機械を使用するマイクロバブルは難しくても、自宅でできる炭酸シャンプーや炭酸泉なら毎日でも行うことができます。
しかし、やりすぎは禁物です。
炭酸は汚れが落ちる分やりすぎてしまうと犬の必要な皮脂を落としすぎてしまい、乾燥やふけ、かゆみや皮膚炎などの皮膚トラブルを引き起こす可能性があります。
長毛種の犬は汚れがつきやすいため多くても週1日から10日に1度、短毛種の犬の場合月1~2回程度にしておき、普段のお手入れとは違うスペシャルケアとして利用していきましょう。
まとめ
今回は犬に炭酸水を飲ませてもいいかということと、炭酸を使ったシャンプーについて見ていきました。

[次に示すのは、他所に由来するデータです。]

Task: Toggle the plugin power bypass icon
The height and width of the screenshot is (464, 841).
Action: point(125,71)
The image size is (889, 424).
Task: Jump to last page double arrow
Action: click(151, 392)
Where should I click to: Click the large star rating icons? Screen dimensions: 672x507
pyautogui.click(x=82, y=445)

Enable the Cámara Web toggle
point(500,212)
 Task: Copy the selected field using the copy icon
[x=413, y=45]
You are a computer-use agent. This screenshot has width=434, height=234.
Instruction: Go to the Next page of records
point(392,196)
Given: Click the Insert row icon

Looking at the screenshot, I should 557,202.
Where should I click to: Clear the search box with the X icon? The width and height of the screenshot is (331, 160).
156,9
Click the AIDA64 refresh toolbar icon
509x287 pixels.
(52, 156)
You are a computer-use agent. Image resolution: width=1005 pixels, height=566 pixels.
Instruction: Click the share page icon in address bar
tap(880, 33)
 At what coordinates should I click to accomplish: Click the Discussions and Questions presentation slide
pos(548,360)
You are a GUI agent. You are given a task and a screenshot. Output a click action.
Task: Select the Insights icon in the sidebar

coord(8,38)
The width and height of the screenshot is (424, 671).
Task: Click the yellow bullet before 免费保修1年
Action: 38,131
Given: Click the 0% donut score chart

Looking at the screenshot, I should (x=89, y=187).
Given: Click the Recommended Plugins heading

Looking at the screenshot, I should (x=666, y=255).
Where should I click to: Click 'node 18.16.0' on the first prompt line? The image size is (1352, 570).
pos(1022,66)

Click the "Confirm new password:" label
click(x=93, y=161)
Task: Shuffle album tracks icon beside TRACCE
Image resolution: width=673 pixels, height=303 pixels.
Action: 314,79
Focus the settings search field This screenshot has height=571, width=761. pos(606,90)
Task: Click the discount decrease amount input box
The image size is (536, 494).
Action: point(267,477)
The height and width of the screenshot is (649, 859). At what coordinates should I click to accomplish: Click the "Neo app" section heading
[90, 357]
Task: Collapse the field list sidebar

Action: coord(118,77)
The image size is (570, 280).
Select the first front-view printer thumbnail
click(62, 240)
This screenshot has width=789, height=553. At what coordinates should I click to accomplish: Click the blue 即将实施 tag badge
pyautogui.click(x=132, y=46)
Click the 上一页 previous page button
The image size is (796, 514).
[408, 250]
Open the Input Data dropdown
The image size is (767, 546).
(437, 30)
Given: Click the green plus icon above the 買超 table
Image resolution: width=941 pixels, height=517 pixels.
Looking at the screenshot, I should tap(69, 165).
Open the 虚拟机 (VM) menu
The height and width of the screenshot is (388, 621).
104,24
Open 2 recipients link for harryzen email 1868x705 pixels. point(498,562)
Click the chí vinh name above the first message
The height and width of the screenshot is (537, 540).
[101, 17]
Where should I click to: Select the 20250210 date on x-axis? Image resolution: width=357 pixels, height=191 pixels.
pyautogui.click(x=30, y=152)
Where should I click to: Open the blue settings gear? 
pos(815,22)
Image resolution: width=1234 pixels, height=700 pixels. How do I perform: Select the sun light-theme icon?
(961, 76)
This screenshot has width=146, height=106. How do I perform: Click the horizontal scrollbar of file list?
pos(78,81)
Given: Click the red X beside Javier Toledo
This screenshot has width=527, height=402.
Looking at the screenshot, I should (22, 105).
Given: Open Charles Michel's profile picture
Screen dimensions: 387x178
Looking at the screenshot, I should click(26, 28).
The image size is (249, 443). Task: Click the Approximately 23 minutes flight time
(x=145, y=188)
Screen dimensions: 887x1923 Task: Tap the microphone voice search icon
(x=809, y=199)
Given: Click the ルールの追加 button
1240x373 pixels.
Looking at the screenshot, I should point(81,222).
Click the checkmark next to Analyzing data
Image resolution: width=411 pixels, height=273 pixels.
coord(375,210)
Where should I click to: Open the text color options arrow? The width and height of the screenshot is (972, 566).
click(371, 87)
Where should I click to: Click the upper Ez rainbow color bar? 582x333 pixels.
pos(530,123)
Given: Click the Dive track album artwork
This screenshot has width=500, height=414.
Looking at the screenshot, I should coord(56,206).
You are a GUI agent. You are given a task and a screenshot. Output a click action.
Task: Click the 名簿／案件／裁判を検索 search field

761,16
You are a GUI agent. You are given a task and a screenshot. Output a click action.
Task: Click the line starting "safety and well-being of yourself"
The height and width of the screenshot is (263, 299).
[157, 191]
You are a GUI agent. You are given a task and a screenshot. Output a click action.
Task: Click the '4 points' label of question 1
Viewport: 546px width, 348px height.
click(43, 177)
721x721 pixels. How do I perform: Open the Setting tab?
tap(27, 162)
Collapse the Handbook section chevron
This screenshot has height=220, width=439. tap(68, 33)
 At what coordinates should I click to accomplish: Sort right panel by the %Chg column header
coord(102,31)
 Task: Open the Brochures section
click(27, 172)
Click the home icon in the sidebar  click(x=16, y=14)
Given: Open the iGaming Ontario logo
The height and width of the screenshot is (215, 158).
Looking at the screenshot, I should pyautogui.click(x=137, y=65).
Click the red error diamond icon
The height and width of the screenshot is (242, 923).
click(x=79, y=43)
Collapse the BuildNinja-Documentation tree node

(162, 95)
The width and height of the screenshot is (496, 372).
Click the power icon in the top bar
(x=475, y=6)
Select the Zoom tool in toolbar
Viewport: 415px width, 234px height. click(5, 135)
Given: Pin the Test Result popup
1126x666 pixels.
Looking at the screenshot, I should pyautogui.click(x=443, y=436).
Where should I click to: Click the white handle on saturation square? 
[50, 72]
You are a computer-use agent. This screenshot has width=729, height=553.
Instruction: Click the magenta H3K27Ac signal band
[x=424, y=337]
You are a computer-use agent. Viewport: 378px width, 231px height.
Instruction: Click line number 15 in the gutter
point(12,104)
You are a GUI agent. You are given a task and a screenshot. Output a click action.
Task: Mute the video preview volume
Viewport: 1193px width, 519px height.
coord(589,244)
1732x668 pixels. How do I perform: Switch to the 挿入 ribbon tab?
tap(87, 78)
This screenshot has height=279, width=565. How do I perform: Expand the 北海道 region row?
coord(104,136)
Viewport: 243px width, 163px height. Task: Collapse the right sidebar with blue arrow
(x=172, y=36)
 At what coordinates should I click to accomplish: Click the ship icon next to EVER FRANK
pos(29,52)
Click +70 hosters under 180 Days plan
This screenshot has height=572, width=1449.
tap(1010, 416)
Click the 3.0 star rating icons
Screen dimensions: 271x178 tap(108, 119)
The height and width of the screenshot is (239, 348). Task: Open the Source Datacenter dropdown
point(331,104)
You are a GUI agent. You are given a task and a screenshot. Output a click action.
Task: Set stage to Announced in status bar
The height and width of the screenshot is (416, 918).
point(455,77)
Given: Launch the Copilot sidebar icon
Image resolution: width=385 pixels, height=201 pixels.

・炭酸水は少量なら与えてもいいが、犬にとって特にメリットはない
・デメリットとして与えすぎると炭酸で胃が膨れフードの食べや飲水量に影響を与えることも
・ミネラルを過剰に摂ると尿路結石や腎不全のリスクがある
・炭酸を使ったシャンプーとして炭酸シャンプー、炭酸泉、マイクロバブルがある
・炭酸を使ったシャンプーの効果として犬の血行の促進や汚れを落とし消臭効果を持続させること、トリミング時間の短縮に繋がることが挙げられる
・スペシャルケアとして長毛種の犬では週1から10日に1度、短毛種の犬なら月1~2回程度にとどめる
炭酸水は犬にとって飲ませても特にメリットはなく、逆にミネラルの含有量や与える量に注意が必要ですが、シャンプーとして愛犬に使う場合血行を促進したり高い汚れ落ちや消臭効果を発揮したりしてくれます。
色々な利用方法を知り、少しでも愛犬のためにいい方法を見つけていきましょう!